> [EXERCISE BRIEF]: Please copy every record below exactly, but leave the pictures out.

Stored records
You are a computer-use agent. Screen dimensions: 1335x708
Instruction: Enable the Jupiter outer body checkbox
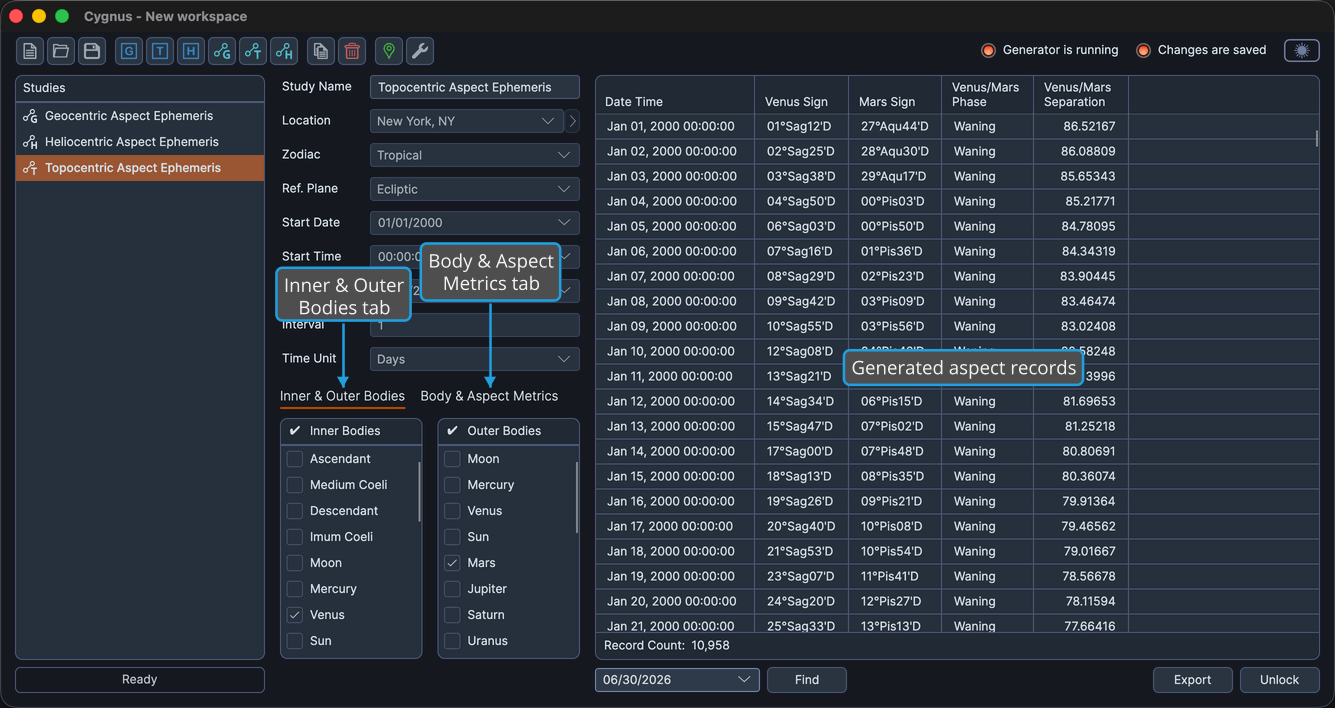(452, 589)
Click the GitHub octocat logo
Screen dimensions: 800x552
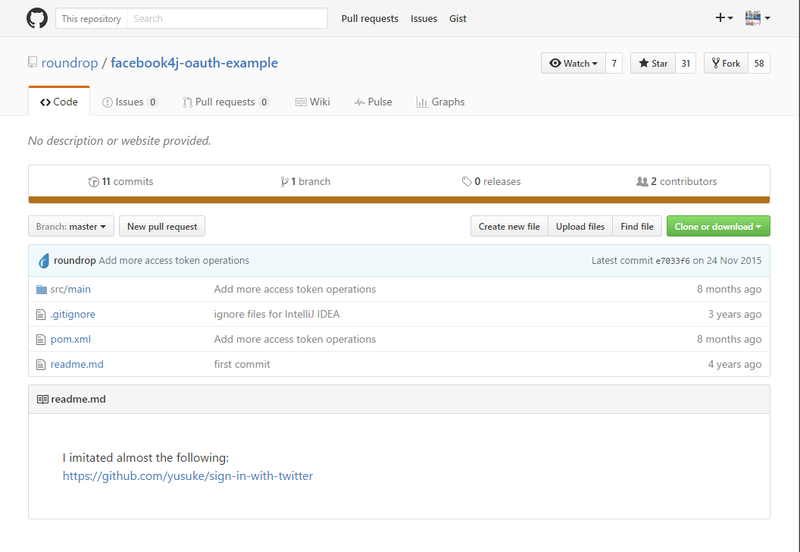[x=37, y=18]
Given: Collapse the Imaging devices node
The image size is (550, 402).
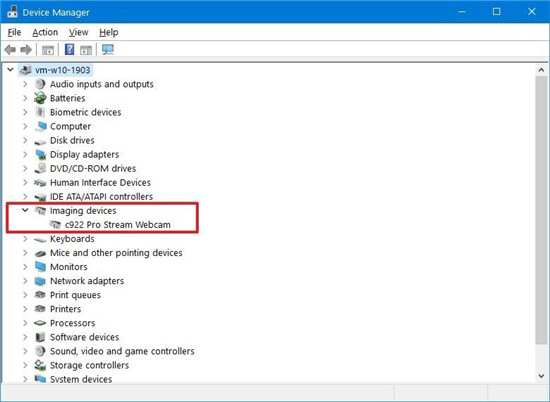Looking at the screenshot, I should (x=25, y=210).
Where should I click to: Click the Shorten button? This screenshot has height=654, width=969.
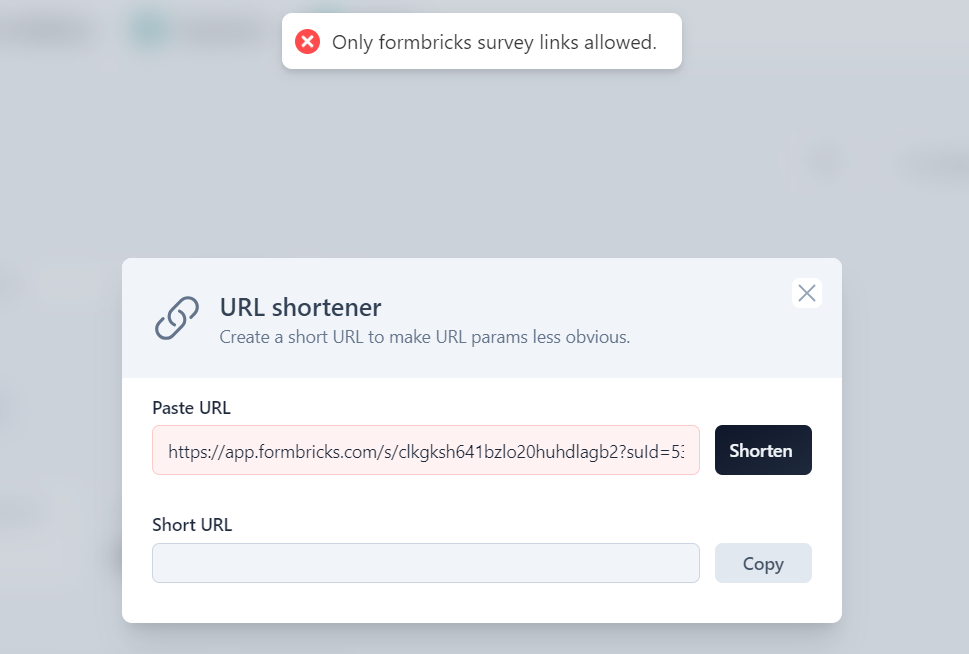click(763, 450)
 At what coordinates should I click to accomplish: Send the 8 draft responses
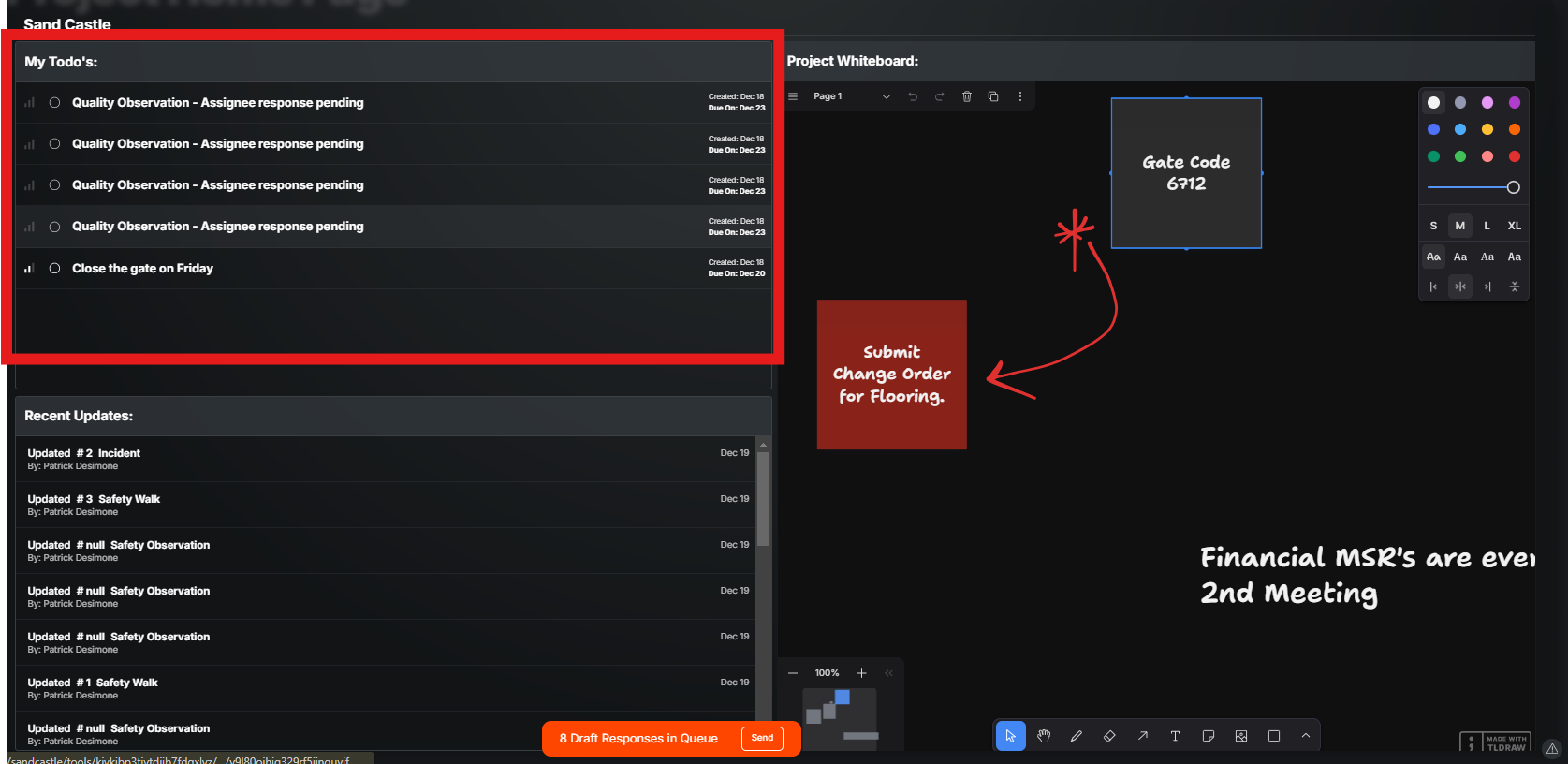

> [RESPONSE TO THIS TASK]:
You are a computer-use agent. Screen dimensions: 1335x708
Instruction: Enable the Jupiter outer body checkbox
(452, 589)
Click the GitHub octocat logo
Screen dimensions: 800x552
[x=37, y=18]
Given: Collapse the Imaging devices node
The image size is (550, 402).
Looking at the screenshot, I should (x=25, y=210).
Where should I click to: Click the Shorten button? This screenshot has height=654, width=969.
click(763, 450)
 At what coordinates should I click to accomplish: Send the 8 draft responses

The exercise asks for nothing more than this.